== WORK INSTRUCTION ==
Should a line in the entries below contain "address", return that line.

== Dataset entries ==
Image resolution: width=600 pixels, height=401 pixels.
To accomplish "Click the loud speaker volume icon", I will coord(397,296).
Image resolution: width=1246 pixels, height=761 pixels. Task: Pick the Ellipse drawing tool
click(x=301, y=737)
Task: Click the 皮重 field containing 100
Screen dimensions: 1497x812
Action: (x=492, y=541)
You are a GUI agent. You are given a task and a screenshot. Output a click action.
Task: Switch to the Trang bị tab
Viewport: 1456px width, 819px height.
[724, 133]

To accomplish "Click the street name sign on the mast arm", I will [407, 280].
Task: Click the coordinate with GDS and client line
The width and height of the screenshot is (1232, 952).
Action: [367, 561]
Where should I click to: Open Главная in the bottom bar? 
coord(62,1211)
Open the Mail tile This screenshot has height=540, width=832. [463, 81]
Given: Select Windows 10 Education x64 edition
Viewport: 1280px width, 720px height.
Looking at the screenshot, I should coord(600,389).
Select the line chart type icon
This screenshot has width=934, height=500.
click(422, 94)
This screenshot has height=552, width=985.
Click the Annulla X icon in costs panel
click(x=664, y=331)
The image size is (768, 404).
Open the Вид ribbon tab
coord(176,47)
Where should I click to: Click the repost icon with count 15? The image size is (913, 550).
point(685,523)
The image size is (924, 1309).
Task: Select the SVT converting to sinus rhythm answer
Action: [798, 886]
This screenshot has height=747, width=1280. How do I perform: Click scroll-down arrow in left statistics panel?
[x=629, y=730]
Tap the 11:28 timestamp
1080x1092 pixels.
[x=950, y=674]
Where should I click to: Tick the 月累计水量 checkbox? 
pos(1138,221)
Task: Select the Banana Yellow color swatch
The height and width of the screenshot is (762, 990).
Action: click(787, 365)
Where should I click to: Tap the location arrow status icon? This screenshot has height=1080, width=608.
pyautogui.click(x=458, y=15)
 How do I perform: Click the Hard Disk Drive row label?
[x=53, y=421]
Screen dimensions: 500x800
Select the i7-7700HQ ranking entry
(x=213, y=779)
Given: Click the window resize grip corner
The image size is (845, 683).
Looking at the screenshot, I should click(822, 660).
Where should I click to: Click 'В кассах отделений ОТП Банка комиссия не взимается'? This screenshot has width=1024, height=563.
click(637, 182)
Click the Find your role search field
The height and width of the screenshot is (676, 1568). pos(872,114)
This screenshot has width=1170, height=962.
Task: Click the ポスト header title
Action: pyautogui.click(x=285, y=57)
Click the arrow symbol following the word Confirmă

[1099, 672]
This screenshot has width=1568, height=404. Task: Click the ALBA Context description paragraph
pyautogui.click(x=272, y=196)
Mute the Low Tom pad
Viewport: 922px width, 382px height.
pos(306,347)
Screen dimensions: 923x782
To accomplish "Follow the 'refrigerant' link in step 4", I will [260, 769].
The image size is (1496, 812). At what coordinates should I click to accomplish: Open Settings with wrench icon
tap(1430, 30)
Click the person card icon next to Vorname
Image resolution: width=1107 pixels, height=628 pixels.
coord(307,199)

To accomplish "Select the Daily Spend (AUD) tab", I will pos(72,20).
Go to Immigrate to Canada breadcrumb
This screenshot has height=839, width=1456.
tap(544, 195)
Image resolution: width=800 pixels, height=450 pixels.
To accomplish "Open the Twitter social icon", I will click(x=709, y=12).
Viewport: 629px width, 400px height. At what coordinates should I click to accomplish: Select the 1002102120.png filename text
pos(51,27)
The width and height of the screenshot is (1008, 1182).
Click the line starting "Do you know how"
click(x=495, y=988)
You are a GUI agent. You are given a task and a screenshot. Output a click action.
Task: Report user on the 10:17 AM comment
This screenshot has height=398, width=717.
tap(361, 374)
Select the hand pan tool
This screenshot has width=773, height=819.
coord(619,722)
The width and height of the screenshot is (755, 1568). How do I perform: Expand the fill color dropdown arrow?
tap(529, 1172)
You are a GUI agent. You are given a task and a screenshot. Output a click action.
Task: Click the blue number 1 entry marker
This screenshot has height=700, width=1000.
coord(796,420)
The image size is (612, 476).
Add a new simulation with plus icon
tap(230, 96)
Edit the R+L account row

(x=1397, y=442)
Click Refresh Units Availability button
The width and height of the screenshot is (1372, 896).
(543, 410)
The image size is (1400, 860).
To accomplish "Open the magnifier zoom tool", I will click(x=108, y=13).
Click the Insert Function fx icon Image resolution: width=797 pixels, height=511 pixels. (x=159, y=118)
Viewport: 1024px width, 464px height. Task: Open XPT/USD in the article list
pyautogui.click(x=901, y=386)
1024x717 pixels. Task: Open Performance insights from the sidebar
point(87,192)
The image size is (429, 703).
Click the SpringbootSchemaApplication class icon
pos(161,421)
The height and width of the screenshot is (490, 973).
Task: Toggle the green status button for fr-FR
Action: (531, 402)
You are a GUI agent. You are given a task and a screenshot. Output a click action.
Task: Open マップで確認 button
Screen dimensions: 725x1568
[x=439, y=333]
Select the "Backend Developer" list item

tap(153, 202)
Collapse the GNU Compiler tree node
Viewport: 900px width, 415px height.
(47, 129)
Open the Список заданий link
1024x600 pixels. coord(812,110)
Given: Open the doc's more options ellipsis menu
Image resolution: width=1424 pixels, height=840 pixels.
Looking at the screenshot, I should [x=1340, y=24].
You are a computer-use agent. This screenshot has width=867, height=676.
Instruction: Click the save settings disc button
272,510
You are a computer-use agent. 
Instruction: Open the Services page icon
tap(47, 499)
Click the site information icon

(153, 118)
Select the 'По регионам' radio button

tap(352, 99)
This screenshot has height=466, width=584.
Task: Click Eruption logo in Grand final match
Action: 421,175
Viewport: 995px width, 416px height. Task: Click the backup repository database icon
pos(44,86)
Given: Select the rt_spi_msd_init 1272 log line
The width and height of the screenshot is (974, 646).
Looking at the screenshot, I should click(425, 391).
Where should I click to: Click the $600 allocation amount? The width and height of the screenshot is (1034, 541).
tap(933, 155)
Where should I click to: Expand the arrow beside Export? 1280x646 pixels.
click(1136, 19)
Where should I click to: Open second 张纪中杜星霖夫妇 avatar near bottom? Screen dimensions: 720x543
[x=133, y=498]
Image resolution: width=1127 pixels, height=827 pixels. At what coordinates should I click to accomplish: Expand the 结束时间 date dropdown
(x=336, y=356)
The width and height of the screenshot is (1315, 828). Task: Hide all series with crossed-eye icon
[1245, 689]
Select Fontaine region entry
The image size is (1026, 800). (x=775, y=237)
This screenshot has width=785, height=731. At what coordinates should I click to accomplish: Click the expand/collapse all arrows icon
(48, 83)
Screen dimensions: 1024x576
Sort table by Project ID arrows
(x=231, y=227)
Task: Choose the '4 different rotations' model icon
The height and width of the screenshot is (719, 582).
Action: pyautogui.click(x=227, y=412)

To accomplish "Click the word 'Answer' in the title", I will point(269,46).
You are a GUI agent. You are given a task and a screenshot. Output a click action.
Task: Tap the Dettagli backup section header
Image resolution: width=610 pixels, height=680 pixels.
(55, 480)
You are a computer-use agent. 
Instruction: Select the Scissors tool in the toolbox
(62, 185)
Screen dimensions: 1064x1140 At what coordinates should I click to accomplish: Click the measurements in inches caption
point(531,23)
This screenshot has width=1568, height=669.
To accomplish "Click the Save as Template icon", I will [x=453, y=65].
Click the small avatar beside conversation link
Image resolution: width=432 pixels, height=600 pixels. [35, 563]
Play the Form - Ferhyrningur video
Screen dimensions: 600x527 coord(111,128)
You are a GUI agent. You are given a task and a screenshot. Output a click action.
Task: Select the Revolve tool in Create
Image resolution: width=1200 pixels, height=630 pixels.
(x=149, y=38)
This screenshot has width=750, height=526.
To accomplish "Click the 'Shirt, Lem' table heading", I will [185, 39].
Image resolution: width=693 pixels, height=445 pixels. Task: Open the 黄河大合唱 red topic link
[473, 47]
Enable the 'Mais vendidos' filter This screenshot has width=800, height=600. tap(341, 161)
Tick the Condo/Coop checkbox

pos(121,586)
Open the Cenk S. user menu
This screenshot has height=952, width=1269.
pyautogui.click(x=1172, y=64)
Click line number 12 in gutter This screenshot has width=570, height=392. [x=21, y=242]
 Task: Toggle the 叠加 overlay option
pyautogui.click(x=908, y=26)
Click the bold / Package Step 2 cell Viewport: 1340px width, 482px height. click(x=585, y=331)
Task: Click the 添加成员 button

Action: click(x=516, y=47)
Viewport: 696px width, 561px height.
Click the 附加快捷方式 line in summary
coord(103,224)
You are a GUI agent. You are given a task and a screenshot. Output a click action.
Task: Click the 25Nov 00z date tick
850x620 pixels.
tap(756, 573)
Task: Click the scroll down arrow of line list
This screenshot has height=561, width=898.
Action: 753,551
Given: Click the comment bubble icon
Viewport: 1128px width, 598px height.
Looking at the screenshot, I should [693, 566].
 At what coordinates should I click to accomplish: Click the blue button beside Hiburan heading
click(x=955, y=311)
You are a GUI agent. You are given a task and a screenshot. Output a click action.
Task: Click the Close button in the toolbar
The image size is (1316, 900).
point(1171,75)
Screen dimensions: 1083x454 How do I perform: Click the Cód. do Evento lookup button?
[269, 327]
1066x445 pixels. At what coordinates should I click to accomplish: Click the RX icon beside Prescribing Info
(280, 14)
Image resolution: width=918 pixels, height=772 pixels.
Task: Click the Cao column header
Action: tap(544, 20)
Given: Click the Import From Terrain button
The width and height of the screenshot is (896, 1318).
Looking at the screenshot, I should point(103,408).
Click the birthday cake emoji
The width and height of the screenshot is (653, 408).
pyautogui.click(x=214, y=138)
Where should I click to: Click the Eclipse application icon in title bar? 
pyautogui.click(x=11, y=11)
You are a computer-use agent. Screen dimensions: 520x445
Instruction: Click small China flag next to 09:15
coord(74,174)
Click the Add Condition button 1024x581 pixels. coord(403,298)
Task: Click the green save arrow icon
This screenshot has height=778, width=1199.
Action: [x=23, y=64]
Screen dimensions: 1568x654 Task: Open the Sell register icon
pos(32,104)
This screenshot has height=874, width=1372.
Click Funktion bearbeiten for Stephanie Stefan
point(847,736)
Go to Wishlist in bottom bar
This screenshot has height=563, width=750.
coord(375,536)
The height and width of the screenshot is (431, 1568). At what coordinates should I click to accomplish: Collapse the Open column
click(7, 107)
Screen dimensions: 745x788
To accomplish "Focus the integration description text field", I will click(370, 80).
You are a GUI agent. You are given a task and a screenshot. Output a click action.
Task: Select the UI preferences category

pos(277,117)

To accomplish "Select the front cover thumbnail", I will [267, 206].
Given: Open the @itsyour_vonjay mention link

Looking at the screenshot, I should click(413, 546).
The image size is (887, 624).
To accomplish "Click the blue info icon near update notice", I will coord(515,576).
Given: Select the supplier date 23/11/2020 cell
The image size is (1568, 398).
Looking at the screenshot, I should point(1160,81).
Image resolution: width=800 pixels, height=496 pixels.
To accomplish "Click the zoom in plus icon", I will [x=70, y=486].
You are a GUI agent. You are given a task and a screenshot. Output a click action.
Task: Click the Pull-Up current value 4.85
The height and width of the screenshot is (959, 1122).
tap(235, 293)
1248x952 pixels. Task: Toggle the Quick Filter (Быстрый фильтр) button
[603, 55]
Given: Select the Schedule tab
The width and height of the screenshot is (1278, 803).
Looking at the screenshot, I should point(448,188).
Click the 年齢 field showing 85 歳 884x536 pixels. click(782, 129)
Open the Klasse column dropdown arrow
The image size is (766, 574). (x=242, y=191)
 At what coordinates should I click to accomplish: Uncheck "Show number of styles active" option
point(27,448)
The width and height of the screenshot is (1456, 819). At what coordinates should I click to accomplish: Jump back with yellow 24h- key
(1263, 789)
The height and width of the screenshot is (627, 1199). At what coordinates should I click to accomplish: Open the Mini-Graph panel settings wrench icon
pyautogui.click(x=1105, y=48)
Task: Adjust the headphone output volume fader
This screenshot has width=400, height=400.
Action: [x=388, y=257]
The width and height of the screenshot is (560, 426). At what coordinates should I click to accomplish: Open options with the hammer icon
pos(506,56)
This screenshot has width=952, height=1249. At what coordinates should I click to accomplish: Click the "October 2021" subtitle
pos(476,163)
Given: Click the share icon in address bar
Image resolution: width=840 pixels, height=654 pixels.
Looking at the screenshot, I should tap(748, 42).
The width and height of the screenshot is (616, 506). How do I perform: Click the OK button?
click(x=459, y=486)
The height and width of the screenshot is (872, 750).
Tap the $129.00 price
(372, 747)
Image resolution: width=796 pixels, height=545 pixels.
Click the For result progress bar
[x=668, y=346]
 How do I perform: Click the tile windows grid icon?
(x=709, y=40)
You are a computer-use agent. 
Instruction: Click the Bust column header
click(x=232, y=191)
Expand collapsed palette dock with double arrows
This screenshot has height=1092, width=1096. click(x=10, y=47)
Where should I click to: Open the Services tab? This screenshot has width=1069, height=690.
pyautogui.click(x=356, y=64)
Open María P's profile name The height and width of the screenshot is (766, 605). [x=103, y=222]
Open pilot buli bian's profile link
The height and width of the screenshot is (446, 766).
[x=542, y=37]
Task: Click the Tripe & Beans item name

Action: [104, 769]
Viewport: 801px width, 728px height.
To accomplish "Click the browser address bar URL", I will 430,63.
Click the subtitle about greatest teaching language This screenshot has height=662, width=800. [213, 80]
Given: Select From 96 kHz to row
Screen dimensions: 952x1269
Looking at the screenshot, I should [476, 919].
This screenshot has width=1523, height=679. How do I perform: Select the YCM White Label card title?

== ANSWER TO THIS PROBLEM ==
Given: Click the share icon in address bar
To accomplish "Click the browser address bar URL", I will 430,63.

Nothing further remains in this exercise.